Yyou has a child with a deadbeat and this is what happens.

Does the decree specidfy any phone visitation is supposed to take place? If it doesnt then don't take his calls. Personally if I were you I would try and encourage a relationship with his father.

So I am not sure if this issue is worth taking to court, or whether a judge will prohibit him from discussing things like this with the child. That is up to you to decide, or play firm with dad that he must call consistently if he wants to maintain any relationship with the child.

The fact he does not come around, or call on a regular basis is not going to help him in court.
 
Don't get me wrong. Although I don't get along with his father and don't agree with his lack of involvement with his son, I don't want to prevent a relationship with his father if our son chooses to have one. However, the thought of the restraining order was so that we could go back to mediation to get an agreement drawn up that neither parent can bring up adult topics with the child such as child support, etc. like his father brought up. Our son should never be put in that position and now that he has, I don't trust that it won't happen again. I don't want to feel like I have to literally sit next to our son when he's on the phone with his father, but the idea puts me a little more at ease.

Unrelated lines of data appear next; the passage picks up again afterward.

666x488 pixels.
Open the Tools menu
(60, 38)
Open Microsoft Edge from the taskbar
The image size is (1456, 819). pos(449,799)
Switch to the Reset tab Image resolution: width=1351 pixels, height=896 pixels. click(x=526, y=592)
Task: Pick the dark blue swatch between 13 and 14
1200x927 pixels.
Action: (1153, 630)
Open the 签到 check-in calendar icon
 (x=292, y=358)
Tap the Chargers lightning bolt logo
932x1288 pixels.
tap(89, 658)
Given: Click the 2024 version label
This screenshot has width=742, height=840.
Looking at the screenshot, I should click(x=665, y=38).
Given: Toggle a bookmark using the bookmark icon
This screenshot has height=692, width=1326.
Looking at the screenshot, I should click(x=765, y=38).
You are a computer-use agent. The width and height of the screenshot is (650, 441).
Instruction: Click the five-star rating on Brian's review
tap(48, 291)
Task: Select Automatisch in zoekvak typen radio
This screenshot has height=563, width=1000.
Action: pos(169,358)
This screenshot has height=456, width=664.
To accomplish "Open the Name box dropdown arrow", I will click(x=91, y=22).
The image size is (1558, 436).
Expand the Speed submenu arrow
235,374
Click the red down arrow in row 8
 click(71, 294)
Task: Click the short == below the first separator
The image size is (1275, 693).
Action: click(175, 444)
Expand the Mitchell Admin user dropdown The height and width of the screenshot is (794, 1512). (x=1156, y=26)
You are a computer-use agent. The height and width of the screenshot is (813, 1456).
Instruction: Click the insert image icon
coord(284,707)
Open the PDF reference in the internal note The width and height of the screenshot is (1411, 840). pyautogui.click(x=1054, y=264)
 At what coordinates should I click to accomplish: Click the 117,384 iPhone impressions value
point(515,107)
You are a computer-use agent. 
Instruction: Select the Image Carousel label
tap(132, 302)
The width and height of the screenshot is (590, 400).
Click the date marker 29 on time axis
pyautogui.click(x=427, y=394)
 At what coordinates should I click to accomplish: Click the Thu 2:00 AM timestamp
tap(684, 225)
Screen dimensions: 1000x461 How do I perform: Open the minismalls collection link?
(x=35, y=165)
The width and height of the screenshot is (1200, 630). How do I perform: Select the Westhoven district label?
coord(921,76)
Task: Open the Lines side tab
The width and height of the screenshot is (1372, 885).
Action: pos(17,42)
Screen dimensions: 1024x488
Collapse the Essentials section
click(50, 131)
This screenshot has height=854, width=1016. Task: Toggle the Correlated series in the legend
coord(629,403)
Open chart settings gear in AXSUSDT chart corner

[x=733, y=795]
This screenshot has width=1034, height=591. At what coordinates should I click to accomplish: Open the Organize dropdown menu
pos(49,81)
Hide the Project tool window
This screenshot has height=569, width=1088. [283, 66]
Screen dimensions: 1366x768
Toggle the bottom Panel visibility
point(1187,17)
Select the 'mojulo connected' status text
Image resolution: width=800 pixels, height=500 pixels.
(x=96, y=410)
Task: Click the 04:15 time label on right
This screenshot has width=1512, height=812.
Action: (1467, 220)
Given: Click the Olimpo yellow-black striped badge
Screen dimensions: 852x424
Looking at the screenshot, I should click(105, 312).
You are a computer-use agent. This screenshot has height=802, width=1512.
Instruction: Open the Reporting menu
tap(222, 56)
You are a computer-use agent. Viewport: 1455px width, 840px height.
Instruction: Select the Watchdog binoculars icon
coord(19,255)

There is no agreement in our court documentations that I have to agree to phone call visits at all. I guess I assumed I had to agree to them so that his father wouldn't take me to court claiming I don't allow a relationship with his father. I never knew that not allowing any phone calls was an option without a penalty from the courts on my part? So it is legal for me to not accept his phone calls if I find he cannot agree to my terms when we speak next?
 
Temporary Restraining Order

Duranie:

I just got into a heated argument with my ex (out of ear shot of our son) regarding not allowing him to speak to our son if he couldn't keep his mouth shut in regards to speaking to him about adult topics. He said that I legally cannot prevent him from speaking to our son like you said. Can you please let me know which section of the law books to reference so that I have documentation that states otherwise? We're going to court soon and I would like to be prepared with this information.

Thank you.
 
I am not an attorney so I cannot tell you. Unfortunately there is really nothing you can to to prevent him from talking about these subjects. I doubt there is actually a law against it, it is just bad judgement on his part. It seems to me you are going to have to address this in court. The courts will decide if this information is harmful to the child and if visitation should be altered.
 
Restraining orders are not given out because you don't want him contacting you. He is the father, he does have a right to a relationship with his son. At age 9 he is too young to make the decision he wants to contact.

So I have no idea what you think you would be granted a TRO that is not what they are for. Until he threatens your life or physical harm, a TRO will not be granted.

Yyou has a child with a deadbeat and this is what happens.

Does the decree specidfy any phone visitation is supposed to take place? If it doesnt then don't take his calls. Personally if I were you I would try and encourage a relationship with his father.

So I am not sure if this issue is worth taking to court, or whether a judge will prohibit him from discussing things like this with the child. That is up to you to decide, or play firm with dad that he must call consistently if he wants to maintain any relationship with the child.

The fact he does not come around, or call on a regular basis is not going to help him in court.
Duranie - what about child abandonment? I don't know what the law is in the above state. For those unfamiliar with this concept, it deals with parent's failure to provide any financial assistance to or communicate with his or her child over a certain period of time that is defined by state law. A court of competent jurisdiction may deem a child abandoned by such a parent and then order that parent's parental rights terminated. I'm not a family law expert but I have seen this issue raised before several times.